"""

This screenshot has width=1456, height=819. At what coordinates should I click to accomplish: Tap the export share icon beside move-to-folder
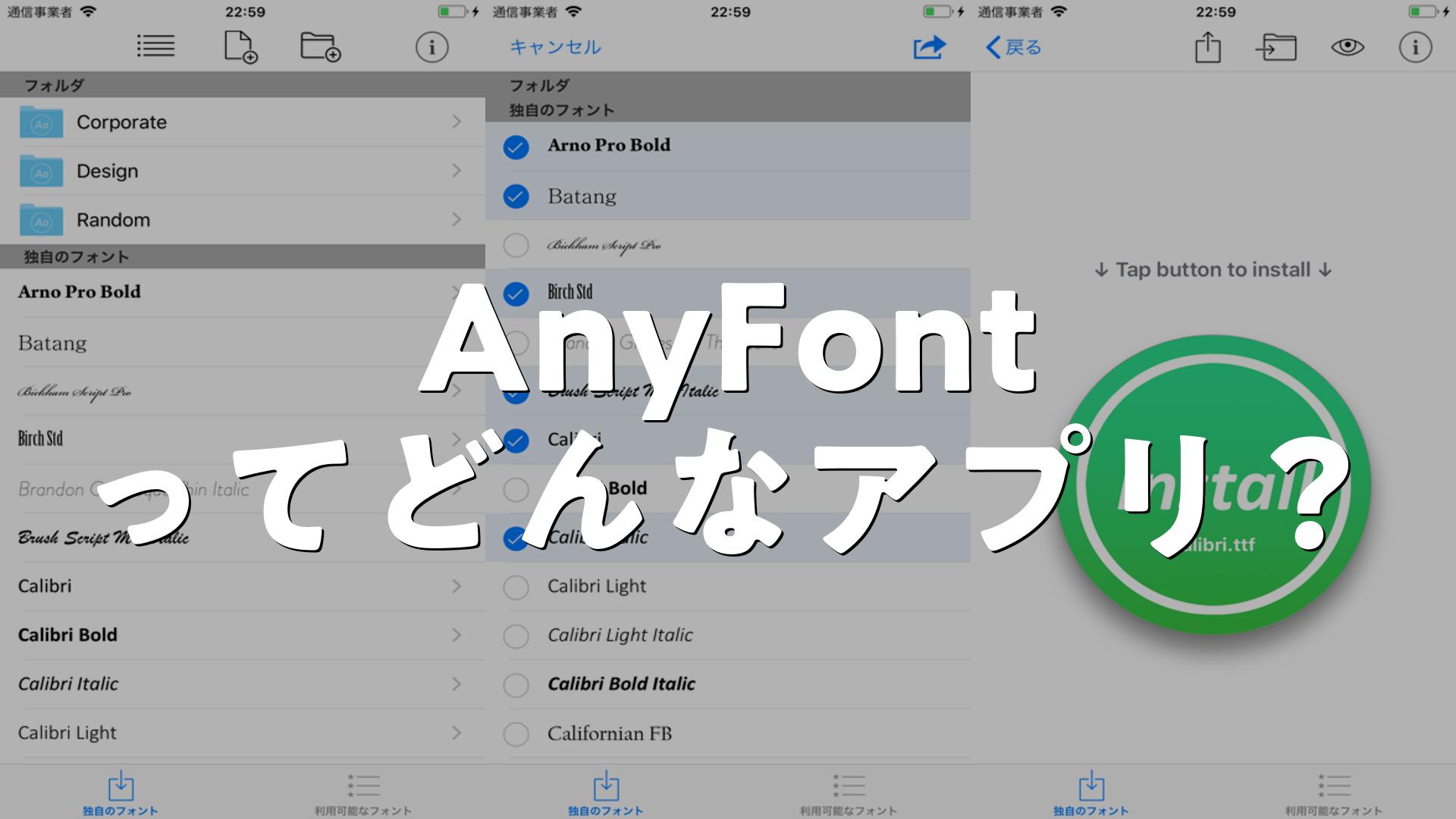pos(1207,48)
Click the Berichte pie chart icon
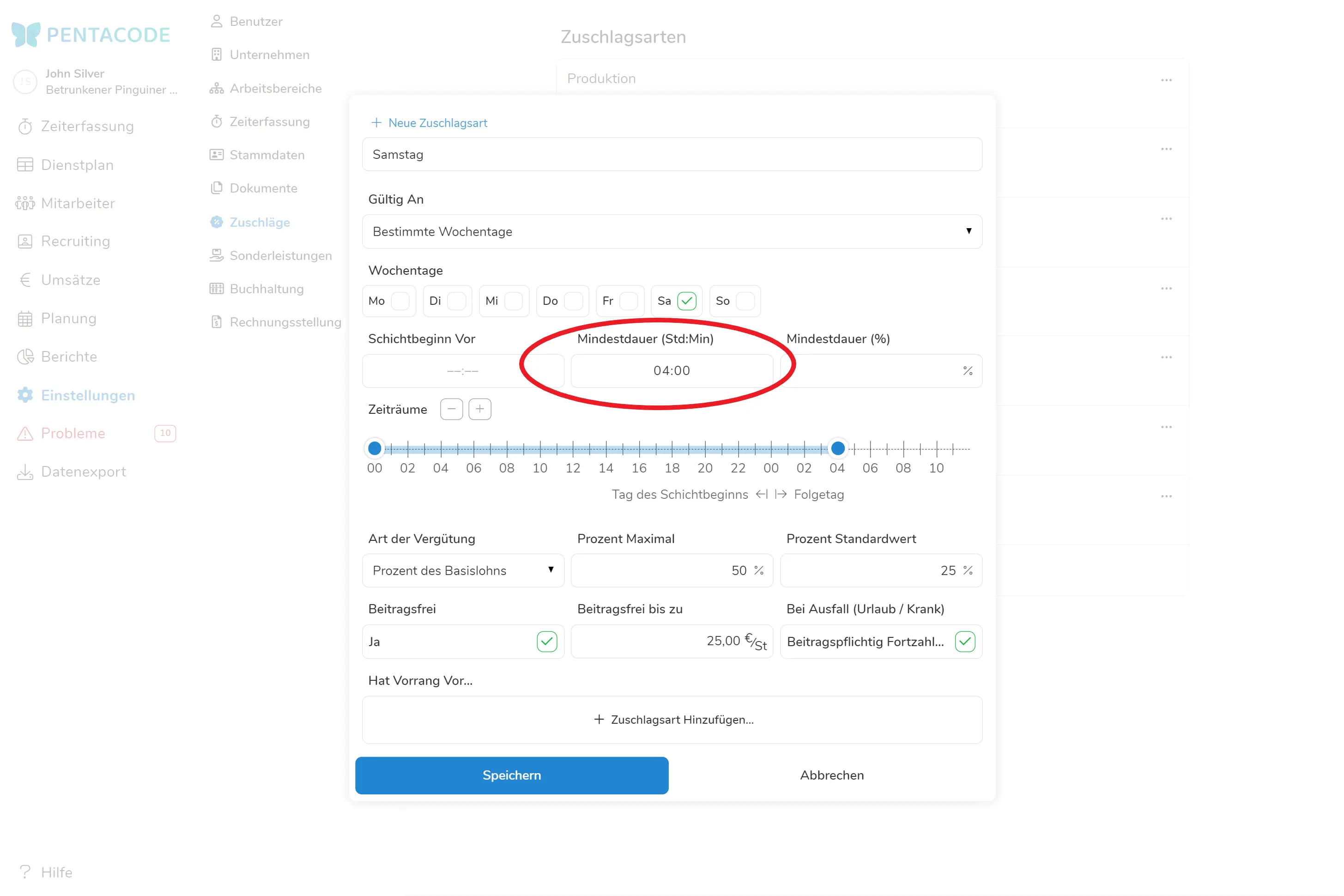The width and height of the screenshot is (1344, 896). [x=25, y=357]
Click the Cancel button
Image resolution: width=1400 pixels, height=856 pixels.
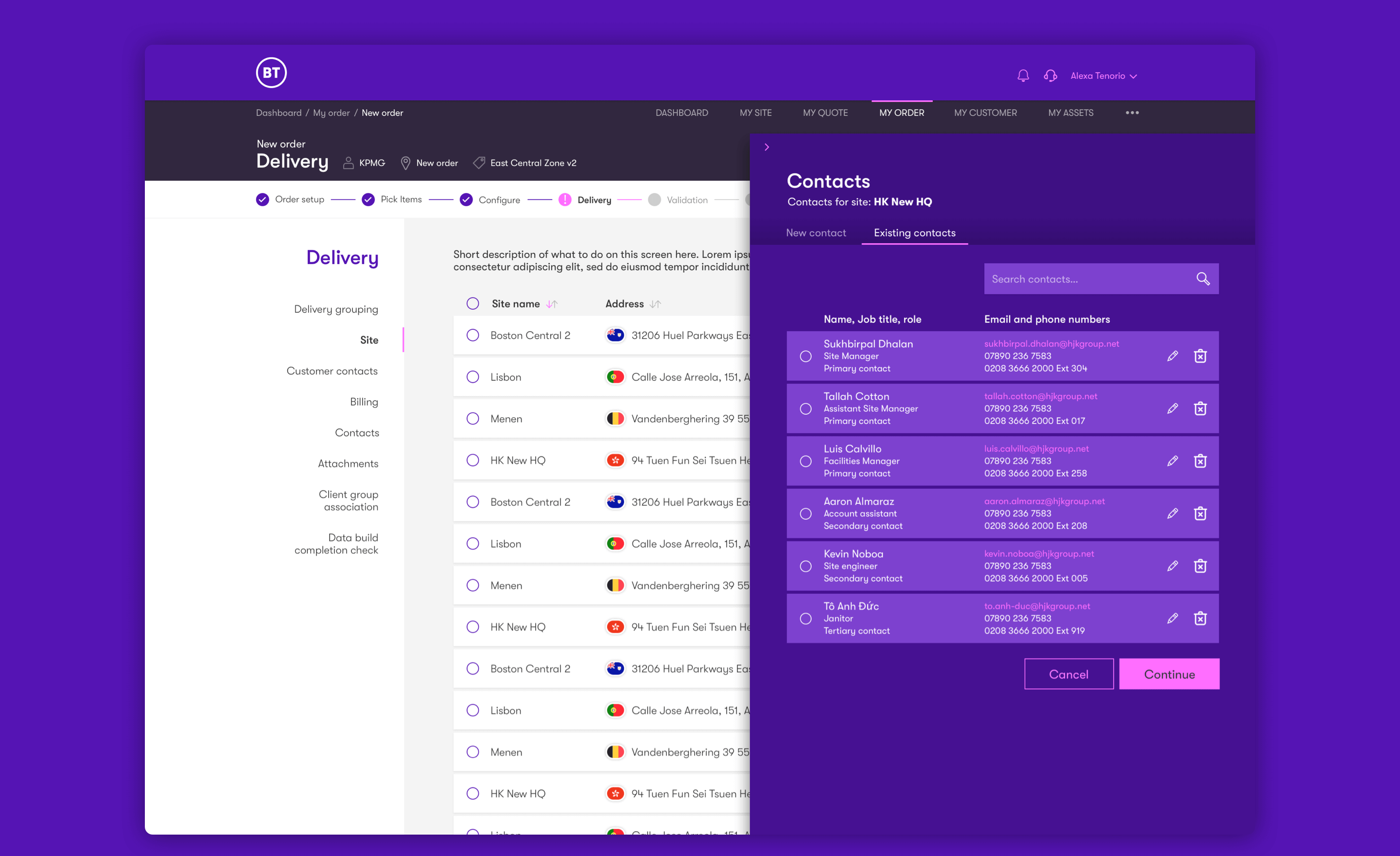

"""

WHAT THE TASK ASKS: From the first line to the last, repeat the data above exactly and leave the pictures out.

RESULT FOR THIS TASK:
This screenshot has width=1456, height=819. At what coordinates should I click to accomplish: Tap the export share icon beside move-to-folder
pos(1207,48)
Click the Berichte pie chart icon
The width and height of the screenshot is (1344, 896). [x=25, y=357]
Click the Cancel button
Image resolution: width=1400 pixels, height=856 pixels.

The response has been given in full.